Supersize Kids

124

Comments

  • i'd ban it altogether. Dodge would be heartbroken, but other than that it would be a move for the better.
  • I haven't got one at the moment. And well I need it only for olympic games, love looking cross country skiing, watching marathons, or cross country running.

    Well I love watching some sports, but I prefer doing them.
  • I still say it's a form of child abuse and the parents should at the very least get a rollocking from the dr's.

  • its not the parents' fault. its genes, TV, schools and society in general. but not the parents.
  • A lot of people in society like to play the victim....they don't want to take any responsibility for what happens to them. But if you grow up in an environment that tells you its not your fault, watch lots of TV with ads saying eat this s**t (shame on Asda and that Sharon Osbourne offering) and have no support for getting educated, you'll pass all that onto your sprogs as well.

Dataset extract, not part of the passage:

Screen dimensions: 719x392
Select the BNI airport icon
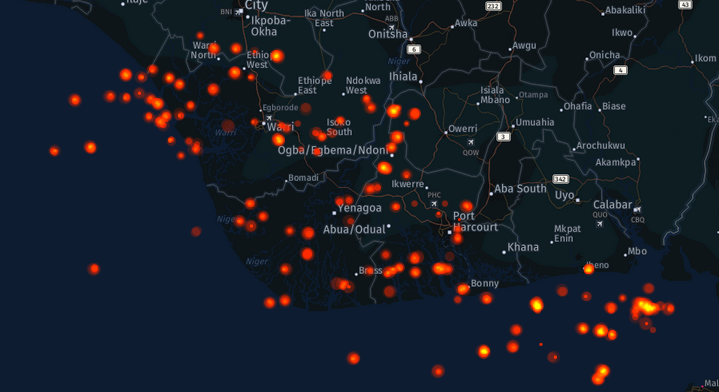(x=239, y=12)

    However, our society needs to take responsibility for the fact that some people never have a chance to be the best they could be. We are a me-me society and we s**t on chavs and we s**t on people in the 3rd world. Its fine talking about it but who here would actually take action????
  • popsiderpopsider ✭✭✭
    Candy - you don't think you've got a chav obsession do you ? I know plenty of fat people that are well educated and well off.
  • but if they get fat on pate fois gras and fine wine they are not part of the subclass that overweight people obviously become

    perhaps we should ask the govenrment to lock them up in camps and starve them till they become nutition experts like the rest of us


    oh dear, im intelligent and know about healthy diet and im overweight ..wonder how that could happen

  • popsider - was referring to the woman on the TV programme last night specifically. she gave the kid a trifle or something, then said that they were fat due to genetics. my only point was that sasjeh's suggestion of offering them education wouldnt help.

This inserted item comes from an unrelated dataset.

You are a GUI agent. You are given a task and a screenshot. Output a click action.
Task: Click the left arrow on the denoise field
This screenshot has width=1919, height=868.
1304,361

    similarly, 'dieters'. my mother is a morbidly obese tub of lard. she understands healthy eating, but over the years has got herself into a state of almost-permanent food hysteria. chocalate and sweets are more than 'treats', they are an obsession. she is always dieting 'from monday', in which case she stuffs her face with chocolate before her diet starts, or she is on a diet, but she slipped and ate a chocolate bar so now she 'feels low', and is eating chocolate to comfort herself. too huge lies of the diet/food industry in operation here. 1) chocolate etc are 'treats' 'pleasure' 'comfort' that people on diets should deny themselves. this inevitably just leads to cravings. 2) "will power". to dieters, this is an external attribute. my mother thinks some people are given willpower like others are given long legs, or blonde hair. ie it isn't her fault if she eats, its her willpower's.

    my only point there is that she KNOWS how to cook. she knows whats healthy. her doctor has told her she'll be dead within 5 years, and she needs an operation but cant have it until she loses weight. yet still she eats shit continually.

    so there's two classes of people who cookery classes wont help. chavs and dieters.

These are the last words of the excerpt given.